Place: People within the community need to attach themselves to place. Increasingly, we are coming to realise that a person needs to feel as though they belong before they might reasonably be expected to achieve their potential and do what is good and right in the world. Place has an important role to play in this. The tone and character of the physical (and virtual) environments must match and embody those of the abstractions expressed in purpose. We need to see around us what grounds us both literally and metaphorically, and what feels like a home that inspires, challenges, and supports the growth of character, competency, and wellbeing.

Practice: Of all of the work that is and that needs to be done in a school, it is the labour of the teachers that has the greatest impact on the character, competency, and wellbeing outcomes of the students. While the work of all stakeholders needs to be synchronised, it is teachers in particular (especially through relationships of character apprenticeship) who build the relationships in which learning is modelled, coached, and scaffolded by teachers, and in which expertise is articulated, reflected upon, and explored by students. The practice of teachers, therefore, needs to be both research-driven and evidence-based, and (in time) warranted to the other members of the community in terms of the teacher’s model, inquiry, rigour, and testing of practice.

In the balancing act of defining and nurturing school culture in terms of the school of yesterday, the school of today, and the school of tomorrow, a school which rejects an immediate deference to the status quo and which instinctively, habitually, and restlessly leans forward to the future is more likely to be working towards helping its graduates to achieve outcomes that will see them best placed to thrive in their world.

Programs: Programs in a school, be they in the curriculum, co-curriculum, or extra-curriculum, all need to achieve tangible outcomes that meet the expectations of the community. These outcomes need to be embedded in a deliberate, targeted, and intentional fashion, and progress against these outcomes needs to be assessed and reported against in a formal and informal manner that is authentic, timely, and empowering.

Pedagogy: Teachers who are most successful in their work in developing the character, competency, and wellbeing of their students employ a set of both proven and experimental pedagogies that blend the planned with the spontaneous, and the explicit with the implicit in terms of the rationale, language, and methodology, of what they are trying to achieve. 

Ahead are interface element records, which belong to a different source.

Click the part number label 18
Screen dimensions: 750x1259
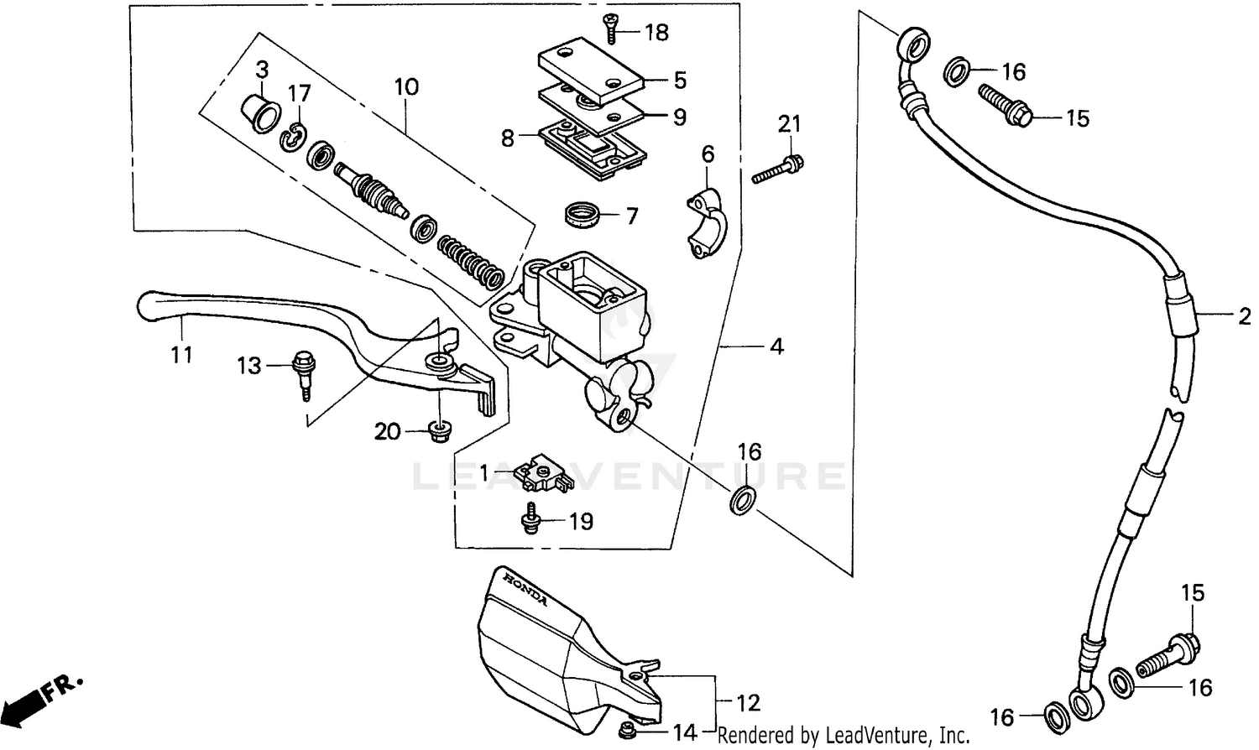point(656,33)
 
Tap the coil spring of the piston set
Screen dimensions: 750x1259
point(470,258)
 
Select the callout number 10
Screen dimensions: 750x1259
point(406,86)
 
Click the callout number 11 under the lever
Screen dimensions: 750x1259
point(181,354)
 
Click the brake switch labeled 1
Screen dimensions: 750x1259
point(543,472)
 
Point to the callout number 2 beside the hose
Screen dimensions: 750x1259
point(1243,316)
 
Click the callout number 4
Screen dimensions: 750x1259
point(776,346)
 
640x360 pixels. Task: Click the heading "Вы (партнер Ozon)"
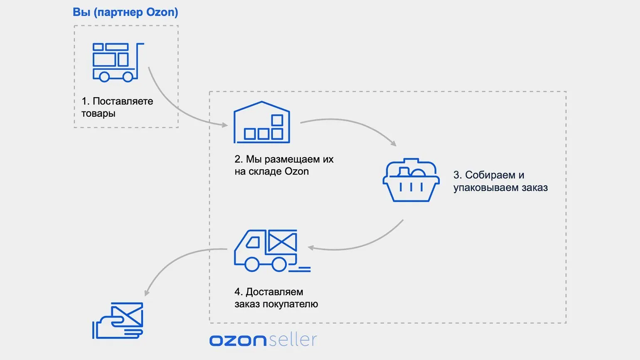(x=125, y=12)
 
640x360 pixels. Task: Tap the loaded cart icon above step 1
(x=118, y=62)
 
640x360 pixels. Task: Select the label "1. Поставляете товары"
(x=117, y=107)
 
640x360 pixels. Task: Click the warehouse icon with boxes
(x=261, y=123)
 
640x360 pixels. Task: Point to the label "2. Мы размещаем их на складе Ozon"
(x=284, y=165)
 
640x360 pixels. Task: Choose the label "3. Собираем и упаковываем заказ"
(x=500, y=181)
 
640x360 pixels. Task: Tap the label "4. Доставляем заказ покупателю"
(x=276, y=298)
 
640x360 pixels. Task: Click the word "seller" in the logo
(x=293, y=340)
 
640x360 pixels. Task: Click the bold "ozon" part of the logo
(x=238, y=340)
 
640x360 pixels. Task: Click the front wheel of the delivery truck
(x=252, y=264)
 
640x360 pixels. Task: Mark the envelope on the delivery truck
(x=282, y=241)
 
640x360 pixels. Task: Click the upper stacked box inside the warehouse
(x=277, y=120)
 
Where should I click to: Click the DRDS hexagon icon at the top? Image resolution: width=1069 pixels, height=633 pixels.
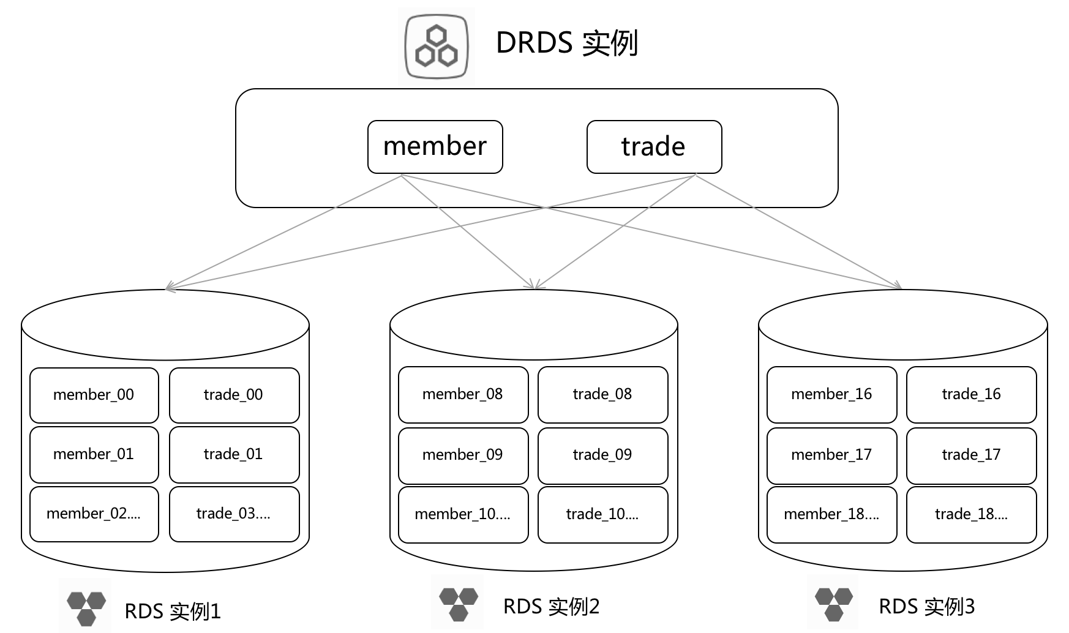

Process: All of these aspects of a Future School, and especially the pedagogies, need to be shared through the ongoing professional conversations of the teaching faculty. The processes of the school need to support the quality and frequency of this discourse, and draw together and the galvanise the commitment and contributions of other stakeholders – including students, families, non-teaching staff, alumni, governors, and broader community members – to this critical aspect of the social enterprise of a Future School.

Product: Most of all, people in a Future School can at least agree that in the balancing act of defining and nurturing school culture in terms of the school of yesterday, the school of today, and the school of tomorrow, a school which rejects an immediate deference to the status quo and which instinctively, habitually, and restlessly leans forward to the future is more likely to be working towards helping its graduates to achieve outcomes that will see them best placed to thrive in their world. This is the recognised product that the community comes together to work towards and which comes to define the strategic and operational activity of the school, as well as the value proposition that its stakeholders can both co-create and validate over time 

Building, implementing, and evaluating an education that genuinely seeks to grow the character, competency and wellbeing of students so that they can thrive in their world requires an agreed vision for what this school might look like. This needs to be expressed in terms of an agreed strategy towards and approaches to leadership that create a shared sense of purpose, place, practice, programs, process, and product. It is when we do this that we can become the leader our school needs us to be.